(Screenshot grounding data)
- - - - - - -

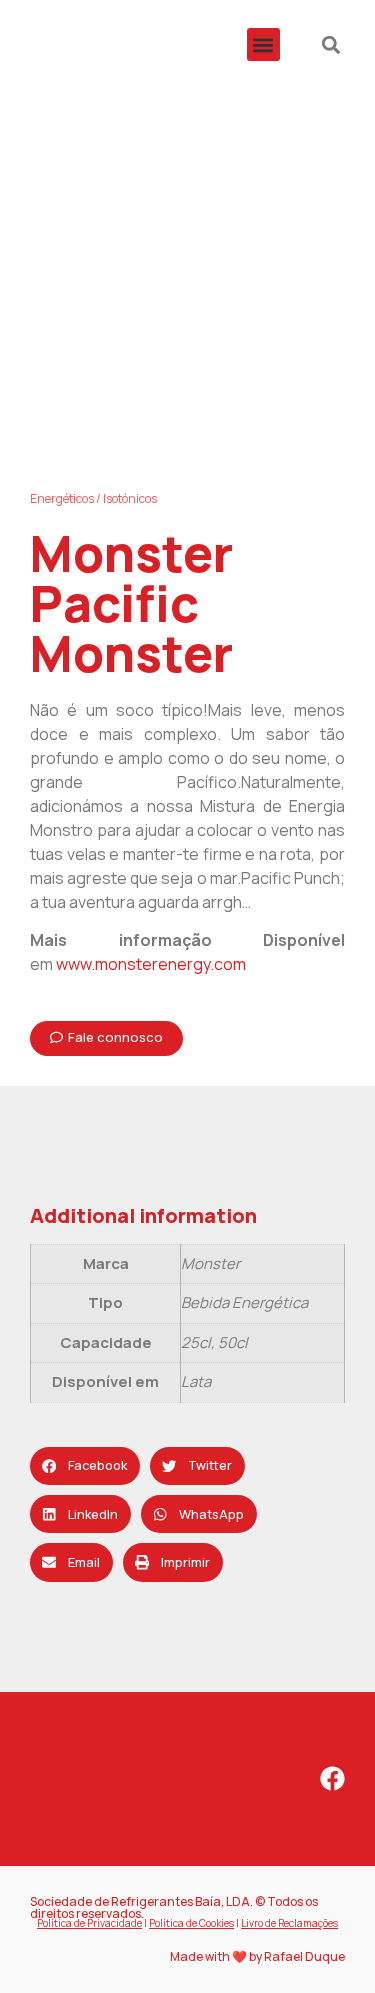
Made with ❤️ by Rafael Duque (257, 1956)
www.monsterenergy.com (151, 964)
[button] (263, 44)
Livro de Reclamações (289, 1923)
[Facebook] (332, 1778)
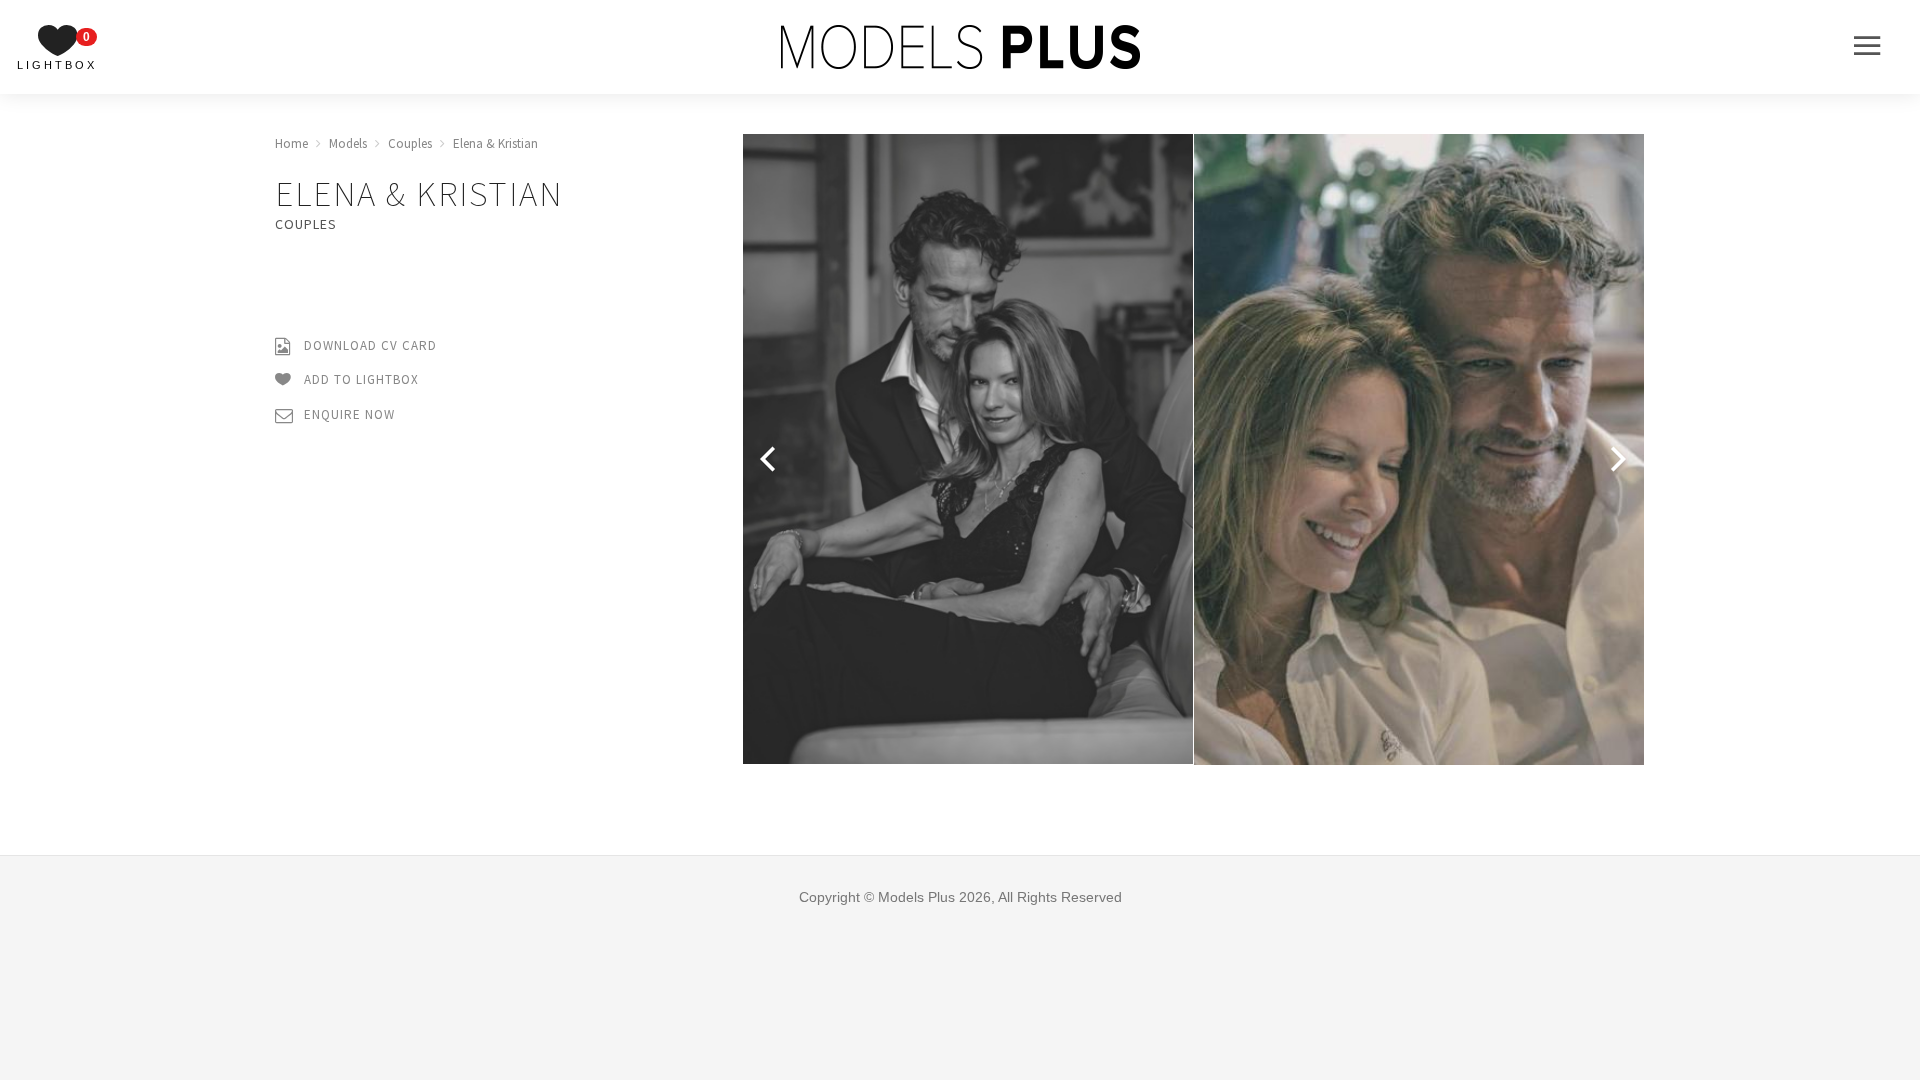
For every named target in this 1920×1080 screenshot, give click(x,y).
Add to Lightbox (359, 379)
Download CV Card (368, 345)
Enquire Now (347, 414)
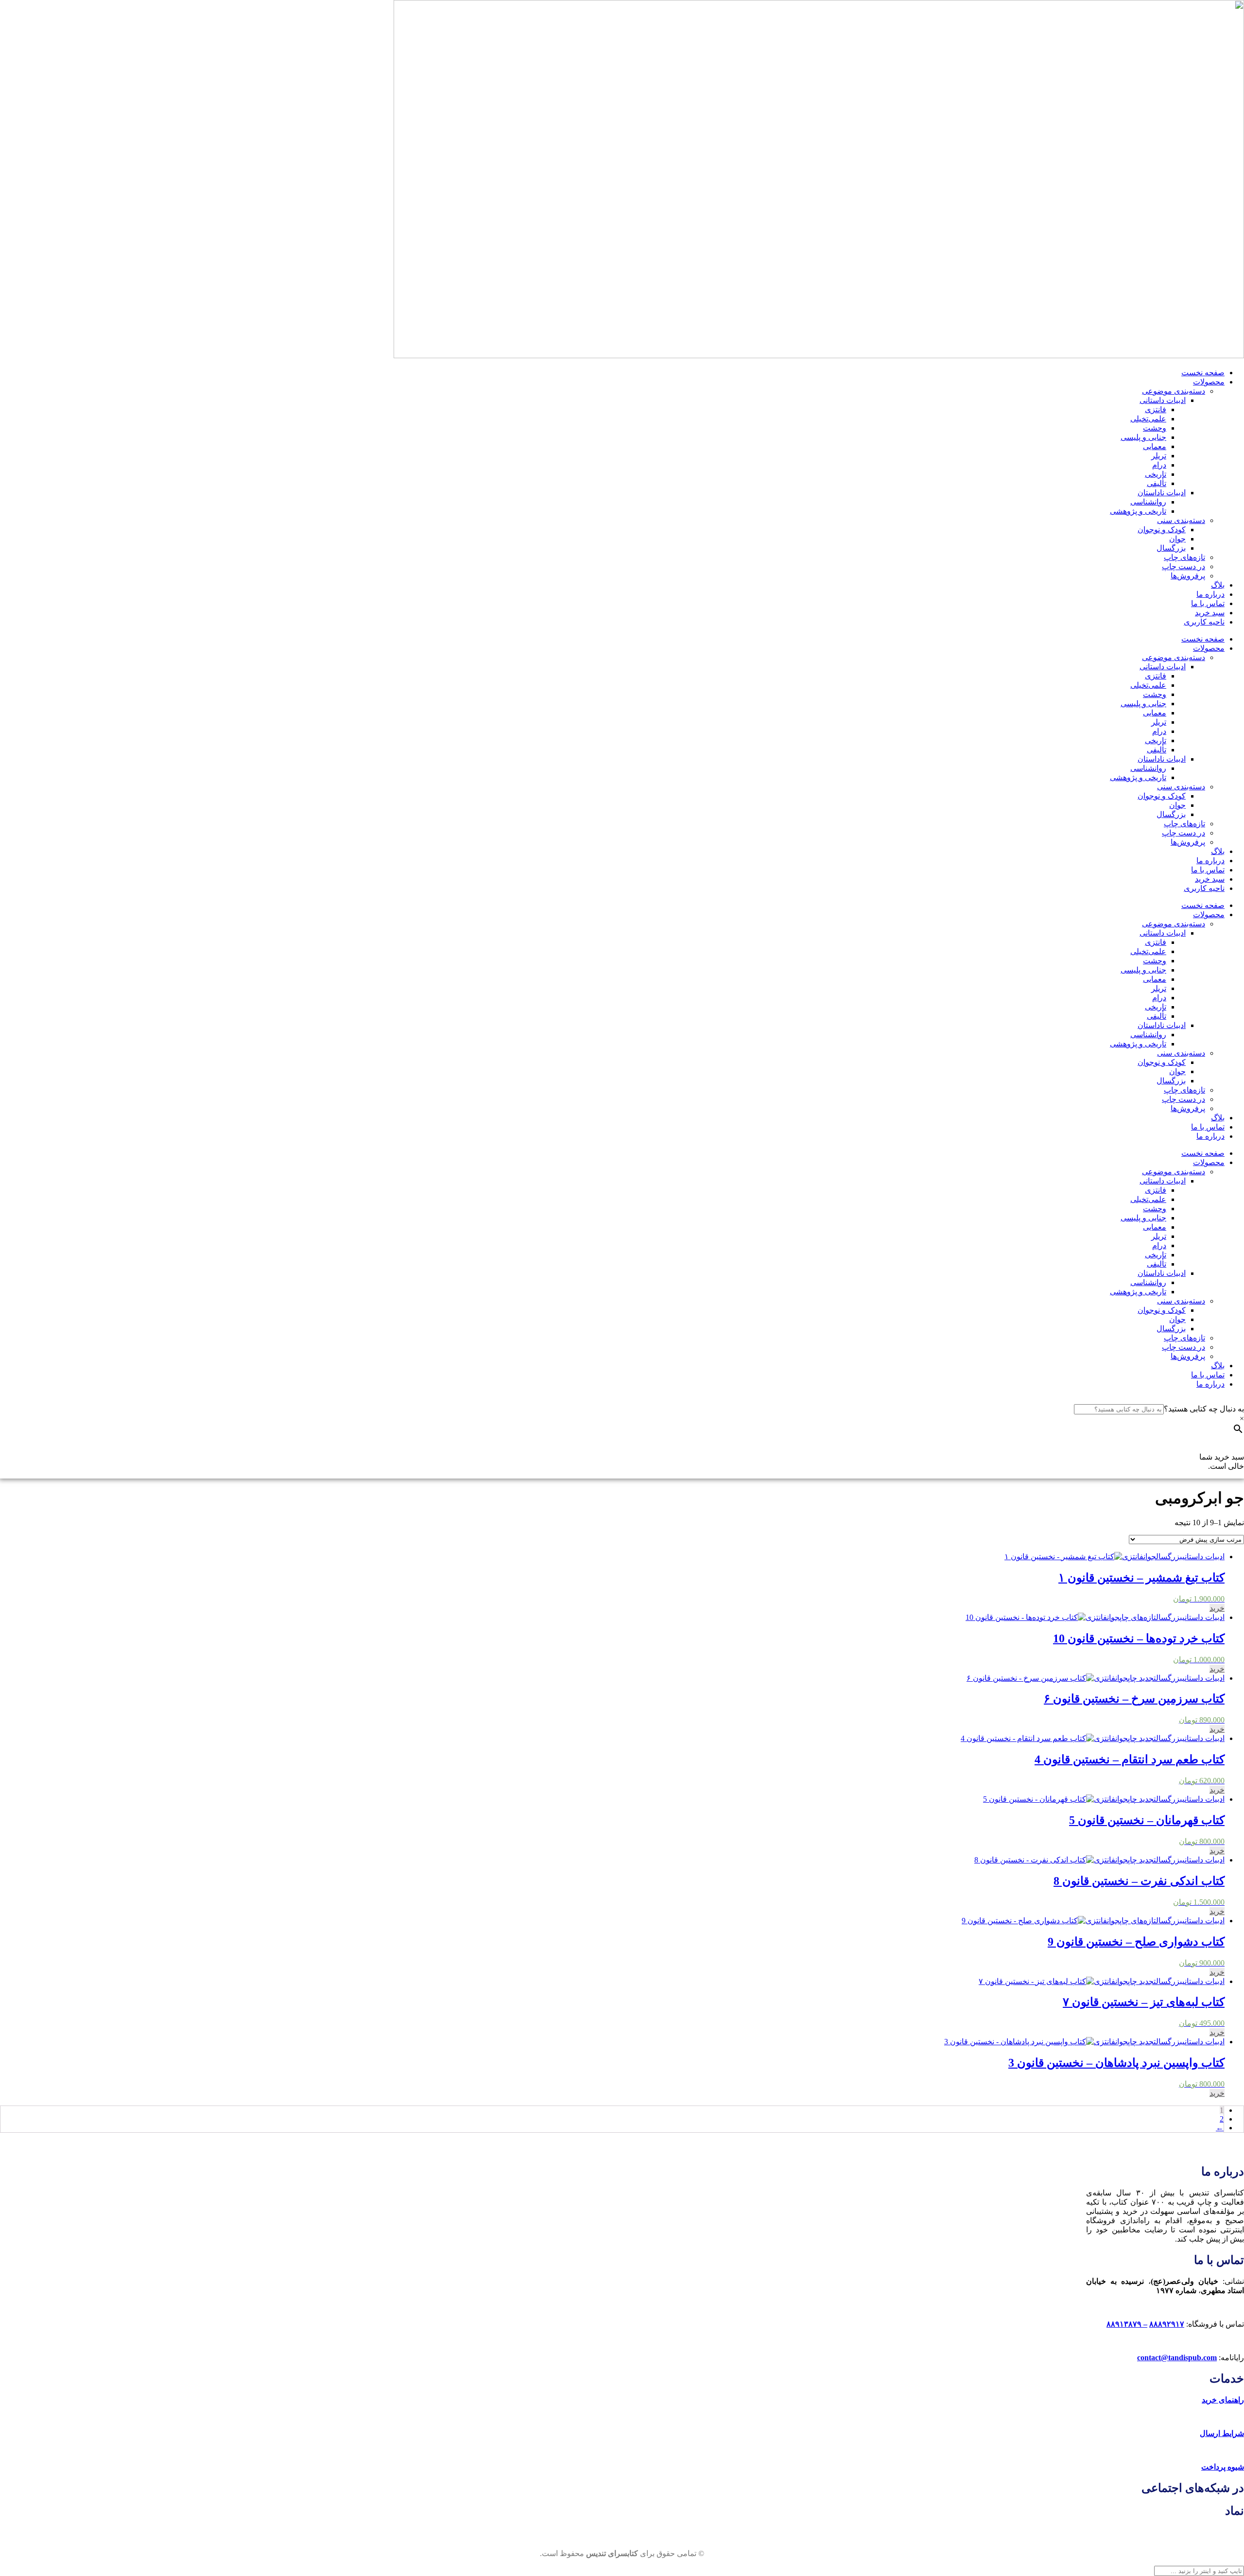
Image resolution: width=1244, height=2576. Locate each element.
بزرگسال (1171, 548)
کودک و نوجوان (1162, 529)
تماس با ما (1208, 603)
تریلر (1158, 456)
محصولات (1209, 382)
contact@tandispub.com (1177, 2357)
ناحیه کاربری (1204, 622)
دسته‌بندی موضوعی (1173, 391)
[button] (1217, 1608)
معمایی (1154, 446)
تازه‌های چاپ (1184, 557)
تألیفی (1156, 483)
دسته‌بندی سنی (1181, 520)
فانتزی (1155, 409)
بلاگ (1218, 585)
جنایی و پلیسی (1143, 437)
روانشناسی (1148, 502)
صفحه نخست (1203, 372)
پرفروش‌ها (1188, 576)
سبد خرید (1210, 613)
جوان (1177, 539)
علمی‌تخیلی (1148, 419)
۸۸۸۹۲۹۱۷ (1166, 2324)
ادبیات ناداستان (1162, 492)
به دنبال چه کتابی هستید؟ (1204, 1409)
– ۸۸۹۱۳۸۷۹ (1126, 2324)
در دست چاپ (1183, 566)
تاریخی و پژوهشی (1138, 511)
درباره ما (1210, 594)
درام (1159, 465)
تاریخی (1155, 474)
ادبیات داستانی (1163, 400)
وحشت (1154, 428)
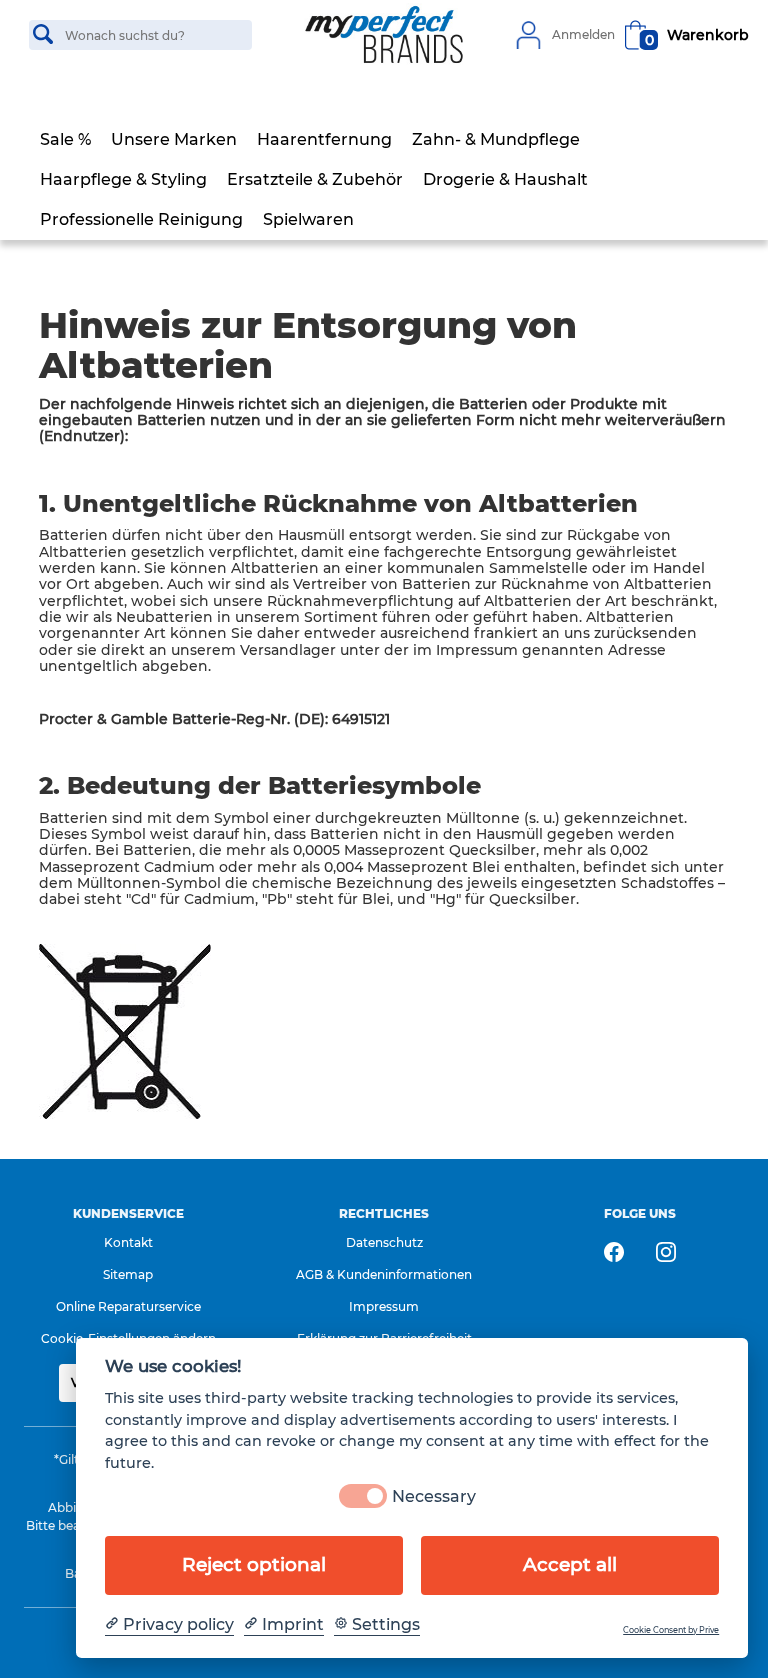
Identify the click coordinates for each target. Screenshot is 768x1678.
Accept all (570, 1564)
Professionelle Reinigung (141, 219)
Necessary (434, 1496)
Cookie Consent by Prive (671, 1630)
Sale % (65, 139)
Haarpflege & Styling (123, 179)
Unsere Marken (174, 139)
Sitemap (128, 1274)
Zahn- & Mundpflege (496, 139)
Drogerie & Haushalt (505, 179)
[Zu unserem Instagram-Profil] (666, 1252)
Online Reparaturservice (128, 1306)
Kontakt (128, 1242)
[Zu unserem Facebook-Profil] (614, 1252)
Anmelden (583, 35)
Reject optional (254, 1564)
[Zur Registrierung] (528, 35)
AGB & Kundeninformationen (384, 1274)
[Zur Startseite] (384, 35)
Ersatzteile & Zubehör (315, 179)
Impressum (384, 1306)
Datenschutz (384, 1242)
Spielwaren (308, 219)
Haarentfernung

- - - - - - -

## Activity
All lines above in which the word "Profil" occurs should be identified and copied.

## Exercise output
[Zu unserem Instagram-Profil] (666, 1252)
[Zu unserem Facebook-Profil] (614, 1252)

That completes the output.